Hello
Let me start by introducing myself briefly: * I'm a sysadm at the Norwegian NREN (UNINETT) * As sysadm here, I end up doing a heck lot of things at once, and our LDAP servers are really just tiny (but important) pieces in our huge puzzle that is our network infrastructure. Point being, I dont have the capasity to "know it all", or RTFM (and comprehend) everything I'm involved with, things just tend to drop into my lap. * I'm not paricularly interested or fond of LDAP as such :) * I have also no particular interest in diving into LDAP and become some sort of LDAP-wizzard in the future
I just felt mentioning the above before anyone throw me an RTFM ;)
Anyways...
I have at last upgraded a system from using slurpd (debian etch, slapd 2.3.30) to using replsync, at least that was the intention.
Let me start with the scenario:
* one master LDAP-server with a web frontend (old modified GOsa)
* 30ish slave LDAP-servers spread around on various institutions
* on the master LDAP-server, each institution has its own branch, like dc=foo,dc=no ; dc=bar,dc=no etc.
* each slave is supposed to replacicate only its own branch, for exmple server.foo.no only has dc=foo,dc=no replicated from the master
* for each dc=foo,dc=no there is an admin user, eg. cn=admin,dc=foo,dc=no that has all rights granted to the according subtree dc=foo,dc=no
That in all its simplity i the scenario.
With slurpd I had in masters slapd.conf entries like this:
replica host="server.foo.no" suffix="dc=foo,dc=no" binddn="cn=admin,dc=foo,dc=no" credentials="f00bAr123" bindmethod="simple" tls="critical"
and on the slaves, (running 2.4.23, they were upgraded some time ago):
updatedn "cn=admin,dc=foo,dc=no" updateref ldap://masterserver.uninett.no/
This worked fine, apart from occations of out-of-sync every now and then.
Now, with upgraded master - I have yet to get any replication working.
Which sync method is most likely the best for my scenario?
On master I have added: =================== ... moduleload syncprov.la moduleload back_ldap.la ...

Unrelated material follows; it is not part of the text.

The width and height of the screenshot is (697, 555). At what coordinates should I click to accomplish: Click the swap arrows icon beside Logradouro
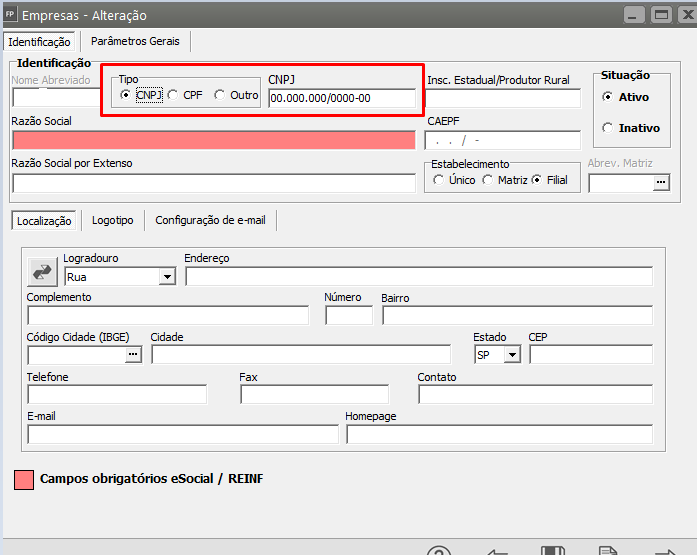(x=43, y=271)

# and under database, it looks like this:
database bdb suffix "dc=no" directory "/var/lib/ldap" rootdn "cn=root,dc=no" rootpw {SMD5}XXXXXXXXXXXXXXXXXXXXXXXXXXX= index objectClass eq index uid,gidNumber,uidNumber,memberUid pres,eq index mail,gosaMailAlternateAddress pres,eq,sub index gosaUser,gosaObject pres,eq,sub index zoneName,relativeDomaiNname pres,eq lastmod on sizelimit 4000 overlay syncprov syncprov-checkpoint 1000 60 syncprov-sessionlog 100
# and some access lists
access to dn.regex="dc=([^,]+),dc=no$" attrs=userPassword,sambaLMPassword,sambaNTPassword,goImapPassword by dn.regex="^cn=admin,dc=$1,dc=no$" write by anonymous auth by self write by * none
access to dn.base="" by * read
access to dn.regex="dc=([^,]+),dc=no$" by dn.regex="^cn=admin,dc=$1,dc=no$" write by * read ===================
And on slave: =================== ... ...
database bdb suffix "dc=foo,dc=no" directory "/var/lib/ldap" rootdn "cn=admin,dc=foo,dc=no" rootpw {SMD5}XXXXXXXXXXXXXXXXXXXXXXXXXXX= index objectclass,entryCSN,entryUUID eq index uid,gidNumber,uidNumber,memberUid pres,eq index mail,gosaMailAlternateAddress pres,eq,sub lastmod on sizelimit 4000 # updatedn "cn=admin,dc=foo,dc=no" # updateref ldap://masterserver.uninett.no/
syncrepl rid=123 provider=ldaps://masterserver.uninett.no:636/ type=refreshOnly interval=00:00:00:10 retry="60 +" searchbase="dc=foo,dc=no" scope=sub schemachecking=off bindmethod=simple binddn="cn=admin,dc=foo,dc=no" credentials="f00bAr123"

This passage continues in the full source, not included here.